======== Extracted records ========
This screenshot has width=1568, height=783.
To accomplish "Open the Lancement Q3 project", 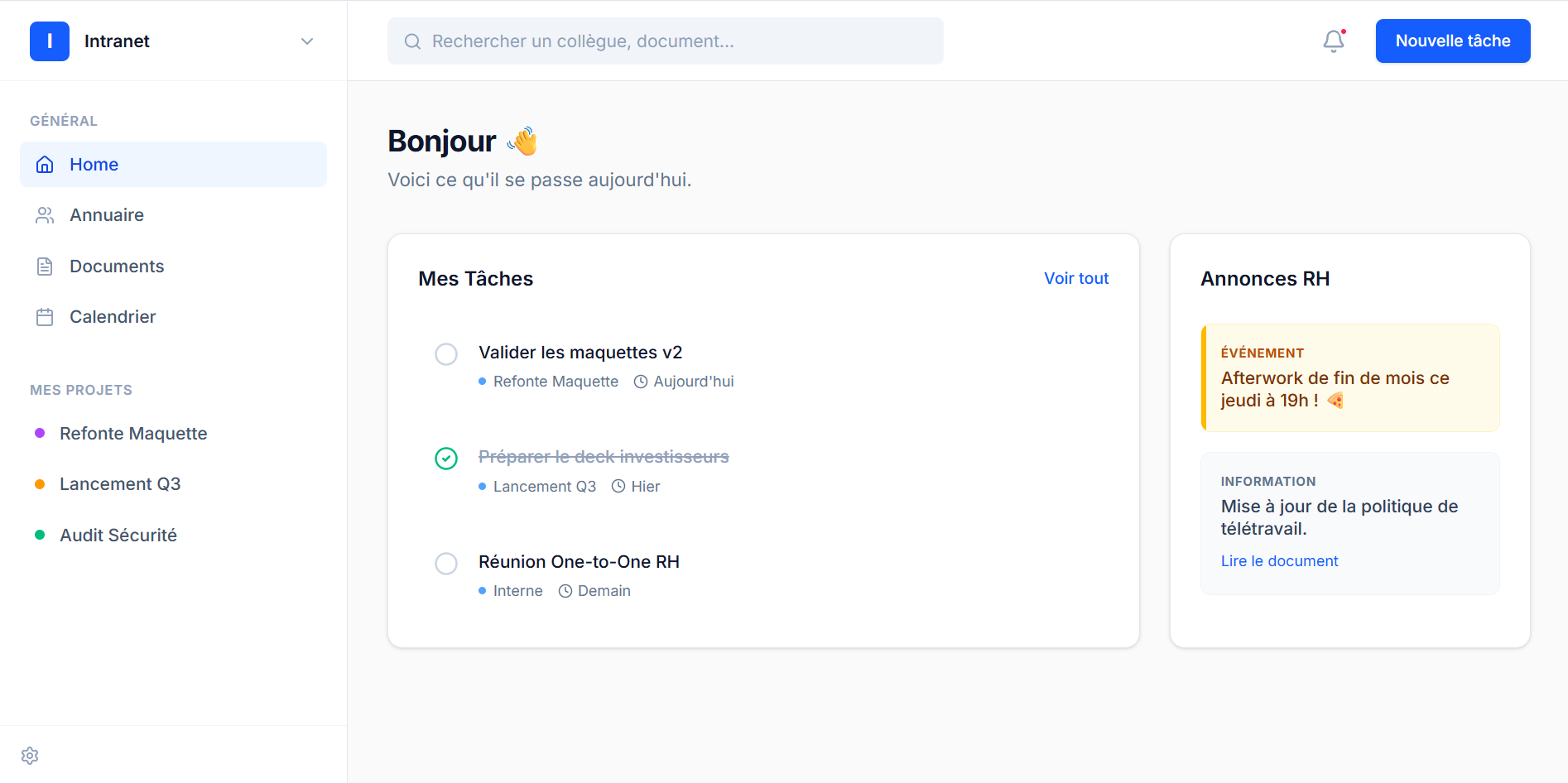I will click(x=120, y=484).
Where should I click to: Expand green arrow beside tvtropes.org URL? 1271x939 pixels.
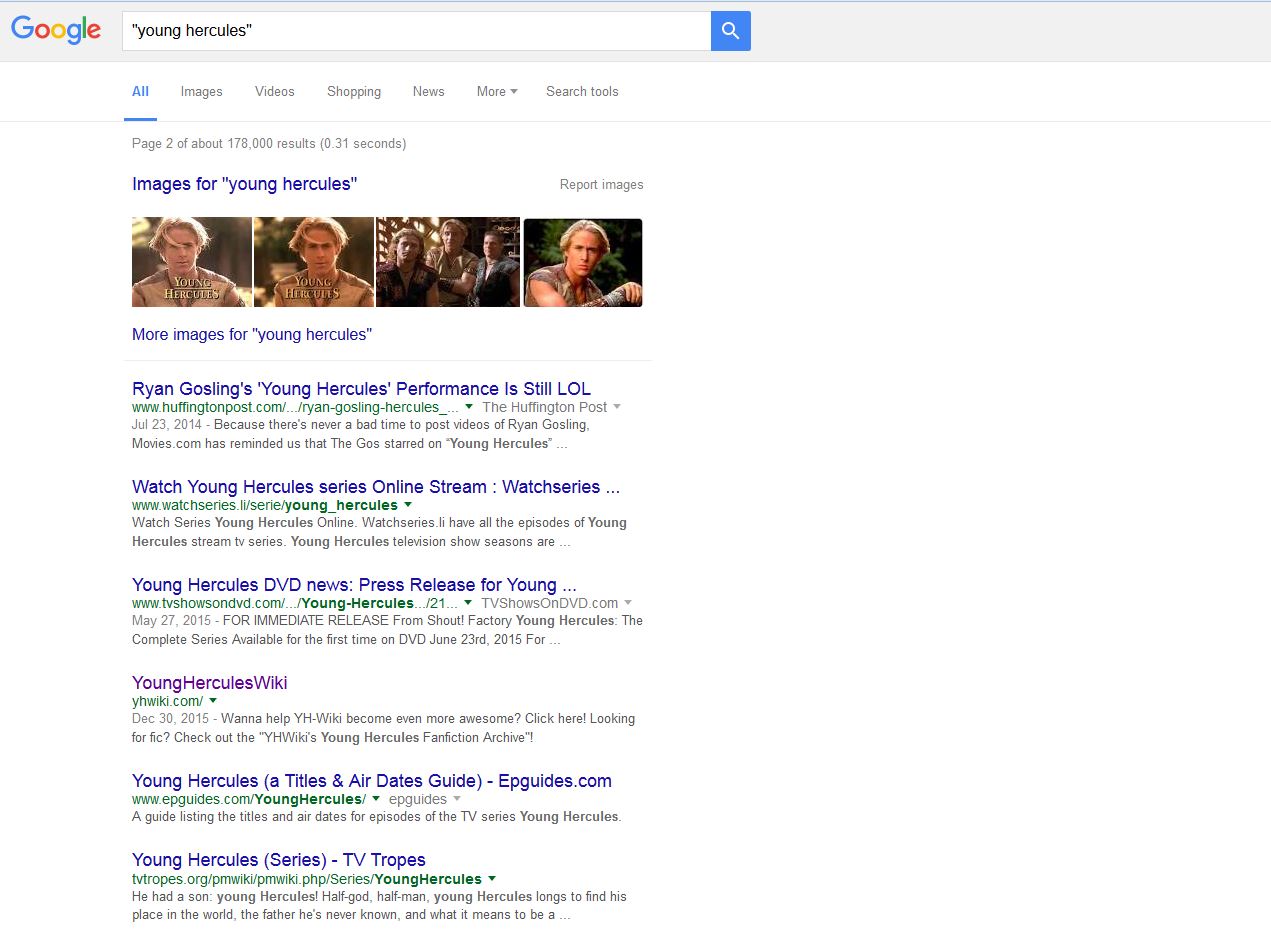[x=491, y=879]
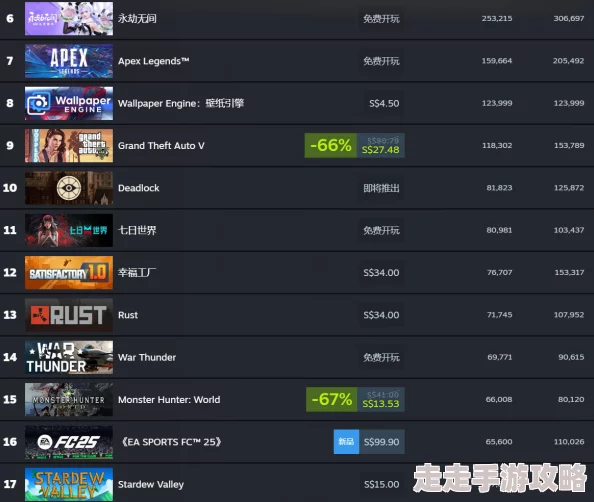Screen dimensions: 594x502
Task: Click the Wallpaper Engine capsule image
Action: point(69,103)
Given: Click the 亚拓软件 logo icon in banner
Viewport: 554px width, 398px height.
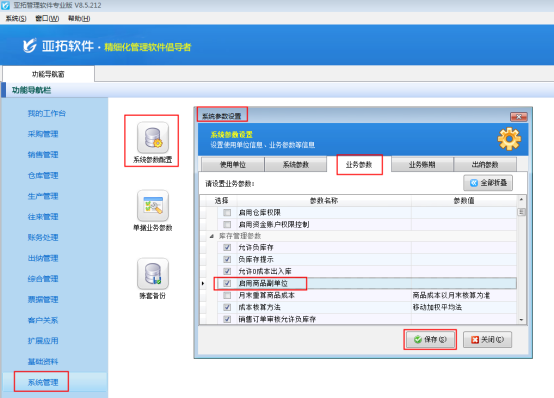Looking at the screenshot, I should pos(30,46).
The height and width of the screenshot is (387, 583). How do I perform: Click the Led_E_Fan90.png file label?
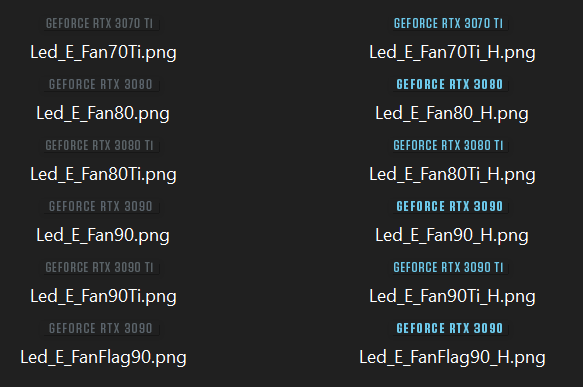pos(103,235)
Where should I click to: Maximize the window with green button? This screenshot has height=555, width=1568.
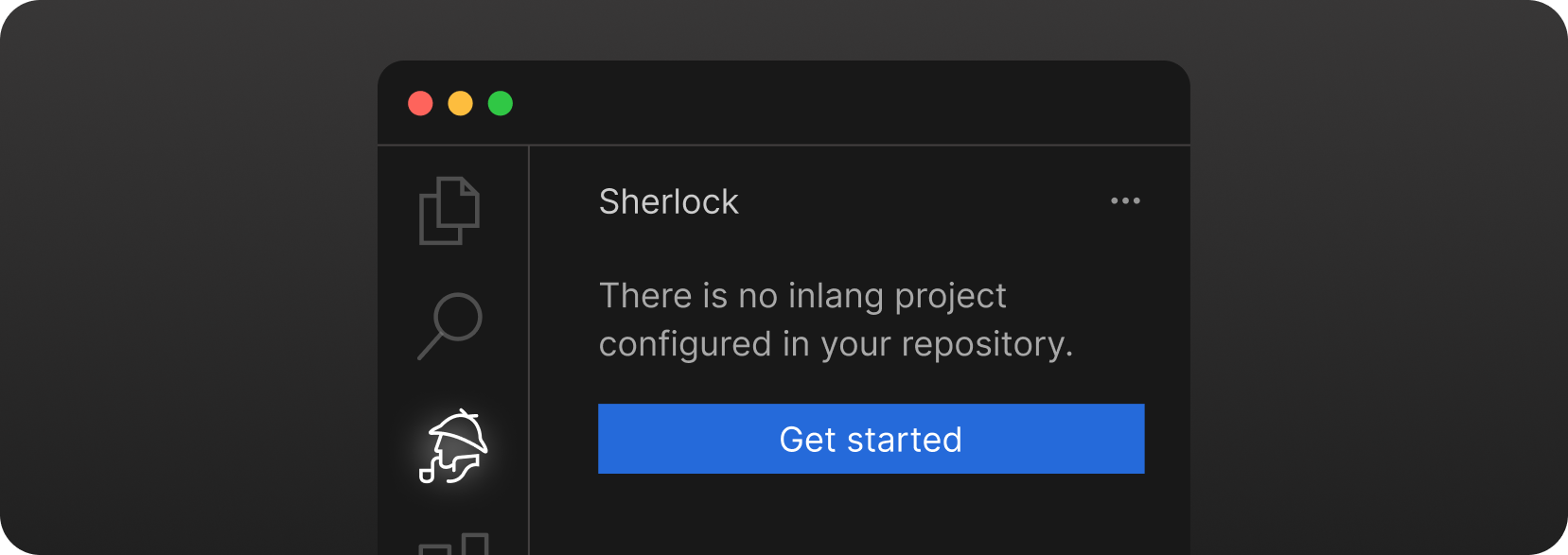click(501, 103)
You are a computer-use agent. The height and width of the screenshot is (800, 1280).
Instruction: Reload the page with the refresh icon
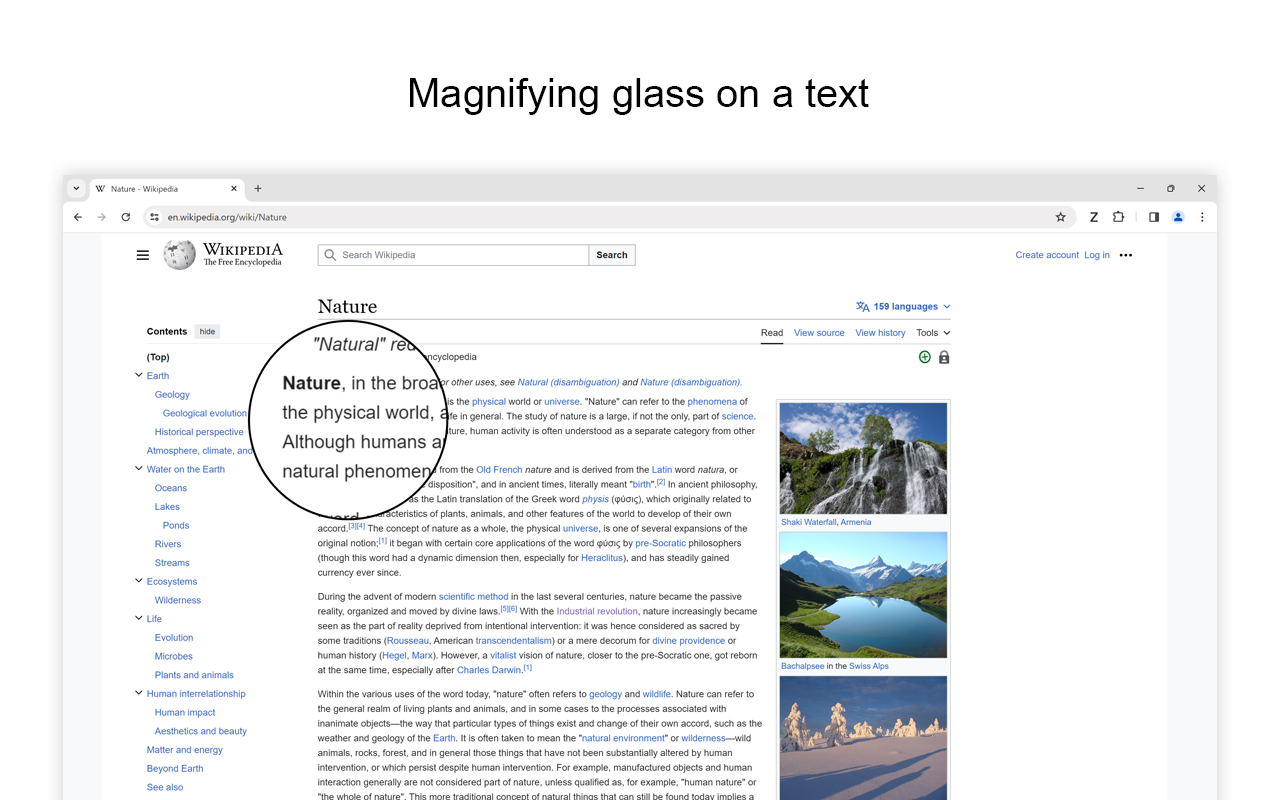[x=125, y=216]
========
Work to be completed: Pictures must be left out. Return verbatim only the lines from the line with "Viewport: 554px width, 398px height." through the final line of the material above, including both ends.

Result:
Viewport: 554px width, 398px height.
Looking at the screenshot, I should pos(30,46).
The height and width of the screenshot is (387, 583). How do I perform: Click the Led_E_Fan90.png file label?
pos(103,235)
Where should I click to: Maximize the window with green button? This screenshot has height=555, width=1568.
click(501, 103)
You are a computer-use agent. The height and width of the screenshot is (800, 1280).
Instruction: Reload the page with the refresh icon
[x=125, y=216]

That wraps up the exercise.